Author: Eleanor Sheekey
Institution: Cambridge University
From William Hartnell to David Tennant through to Peter Capaldi, the legendary Doctor Who has always had the ability to completely regenerate. The term regeneration is used more generally in Biology to include renewal of cells, tissues and limbs. It is not surprising, therefore, that an exciting new discovery published in Nature by Nacu et al. has shed light on a crucial part of the process involved in limb regeneration(1). Scientists hope that this new insight can be extrapolated for use in mammals, in particular for organ regeneration.

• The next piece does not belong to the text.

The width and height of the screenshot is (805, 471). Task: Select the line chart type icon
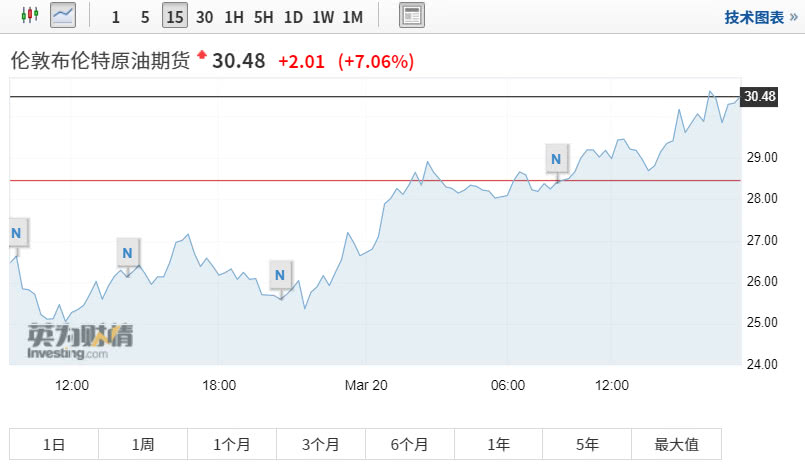pos(62,15)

Although all mammals have the capacity to regenerate tissue cells, for example in the liver, the ability to re-create more complex structures like limbs has been restricted to only certain species of animals. Many of these animals are amphibians such as the Salamanders, most notably including the Mexican Salamander otherwise known as the Axolotls(2).

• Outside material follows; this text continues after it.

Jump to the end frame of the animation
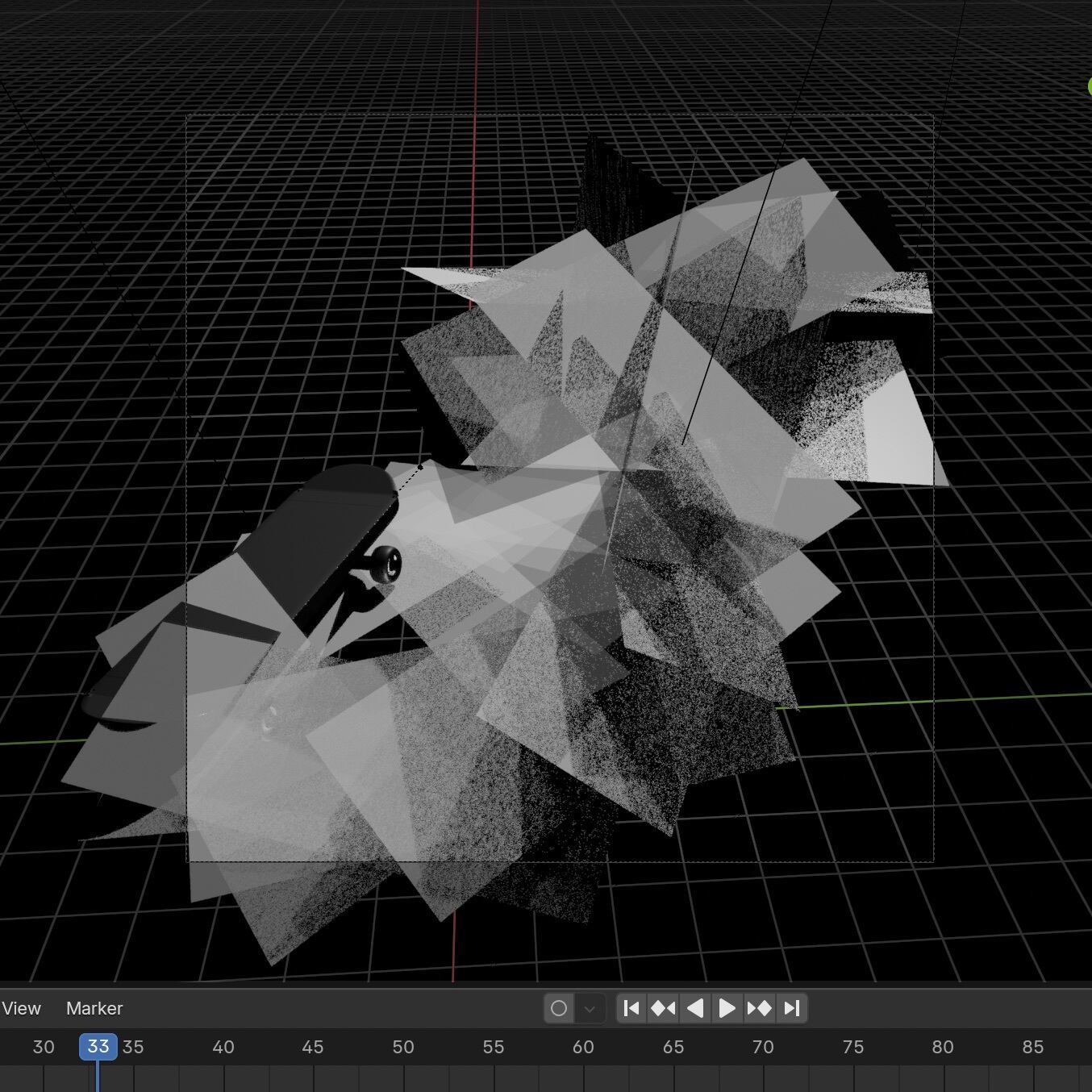This screenshot has height=1092, width=1092. click(792, 1008)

Axolotls are famous amongst the scientific community for their adorable infant-like appearance. Axolotls remain in a larval state known as neoteny throughout their life span. This may allow the Axolotls to retain more flexibility over their limb development. Whilst this is still just speculation, it has been known since the 18th century that Axolotls have the ability to regenerate their limbs. However, only in the past forty years have significant advances been made in understanding the signaling molecules involved in Axolotls limb regeneration (4).
An outline of the limb regeneration process had already been established by the scientific community before Nacu’s research group published their study. After wounding, regeneration is triggered by tissue repair responses which cause innervation – the supply of nerves—to a lump of progenitor cells. Progenitor cells have the ability to differentiate into numerous cell types, and these progenitor cells form a structure known as a blastema after innervation. The blastema then outgrows and differentiates to form the new limb. It was found, however, that this growth requires two types of cells: cells from the anterior-most and posterior-most positions of the limb stump. Nacu et al. sought to explore the role of these two different types of cells in the regeneration process by testing molecular pathways in Axlotls.

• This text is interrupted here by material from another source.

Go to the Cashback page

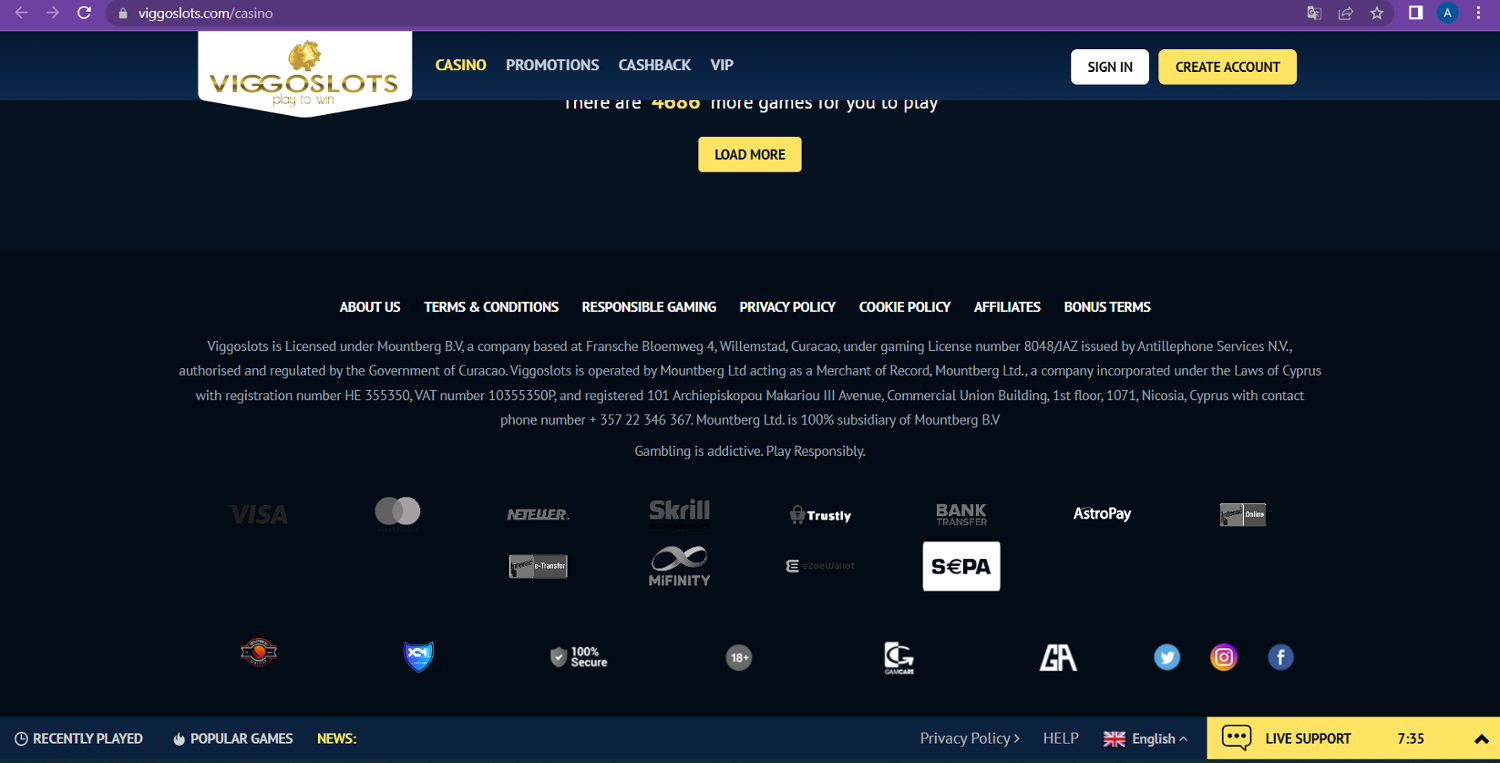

In order to understand why both anterior and posterior tissue types are required in regeneration, researchers started experimenting with blastemas composed solely of either anterior or posterior tissue. Anterior tissue alone was not sufficient to initiate regeneration. Only when some posterior tissue was grafted to the anterior tissue did new growth begin. When analyzing the posterior-associated molecules, researchers found that a specific signaling molecule named Sonic Hedgehog (Shh) is sufficient to elicit full regeneration of the limb, including development of bone. This occurs because in the blastema, Shh can diffuse through the tissue from the posterior to the anterior tissue. On binding to the cell surface receptors of anterior tissue cells, Shh triggers internal reactions inside the cell that then stimulate growth. Nacu and his fellow researchers found that Shh then activates another diffusible protein in anterior cells: the fibroblast growth factor 8 (FGF8). Once FGF8 is activated, limb production can begin (1).
Since anterior tissue contains FGF8 but not Shh, Nacu et al. could therefore conclude that in order for limb production to start, FGF8-containing anterior cells must acquire Shh from elsewhere. Because the posterior tissue contains Shh, it makes sense that Shh originates in the posterior tissue and migrates to the anterior tissue. This transfer of signals between cell types is known as cross-inductive signaling. Cross-inductive signaling is the first real insight into the regeneration mechanism; it explains the necessity of both tissue types in initiation of limb production (1).
What is still unclear is why this mechanism evolved so that new limb production can only occur if both tissue types are present. Understanding this duality may help us answer further questions such as why only certain animals like the Axolotls have the ability to regenerate their limbs. Why is the trait of regeneration not more widespread? This trait would be an adaptive trait for many animals that may get injured though predation or intra-species fights. Answering these question will be a good starting point for future research (1).
Limb regeneration remains an active area of research. Earlier this year a study published by Suguira et al. discovered another diffusible molecule called MARCKS-like protein (MLP) that is relevant to limb regeneration. MLP is responsible for blastema formation. Suguira’s discovery, in conjunction with the work done by Nacu et al., begins to unravel the steps involved in limb regeneration (2).
Across the animal kingdom, signaling pathways are highly conserved. This means that humans may have the potential to regenerate limbs through mechanism similar to Axolotls’s(3). Achieving human limb regeneration may still be in the distant future, but an understanding of the regeneration mechanism can still be applied today to other areas of research including aging and cancer development.